There are many amino acid powders, bars, and drinks marketed to athletes and bodybuilders. They make excellent supplements for patients with chronic pain. I like to use protein supplements simply to ensure that there is enough amino acid substrate in the body to synthesize the neurotransmitters, hormones, muscle, and cartilage required for pain control and regeneration of tissue.

Follow-up Critical

One-time dietary counseling alone won’t change nutritional habits. It is highly recommended that periodic nutrition follow-up be done. At each clinic visit, I use a form that asks patients what protein they have eaten in the 2 days just prior to their clinic visit and to list their dietary supplements. If these inquiries are in writing and part of a routine follow-up clinic visit, patients are constantly reminded that diet and nutrition are important.

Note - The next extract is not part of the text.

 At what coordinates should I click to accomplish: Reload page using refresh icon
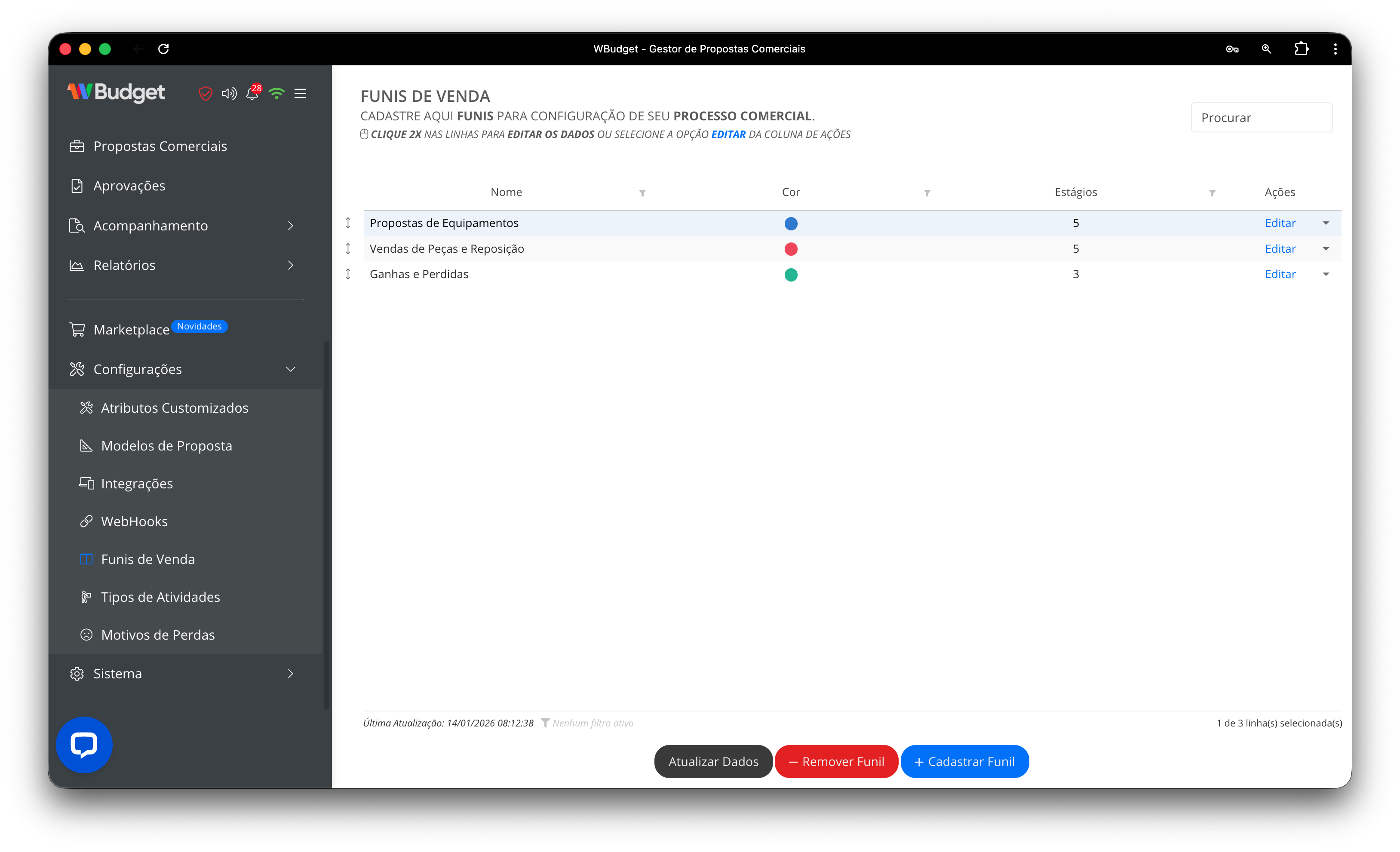(x=164, y=49)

A high-protein diet combined with restriction of carbohydrate and salt is recommended for patients with chronic pain. Protein contains the amino acids that are critical for many pain control functions, including formation of many neurotransmitters, hormones, muscle, and cartilage. Other components of a chronic pain diet ideally should contain select dietary supplements that help reduce inflammation, control weight, prevent osteopenia and osteoporosis, and regenerate nerve cells. Practitioners are urged to take a dietary history because the majority of chronic pain patients are woefully deficient in protein intake. Clearly, dietary counseling must be a component of chronic pain care.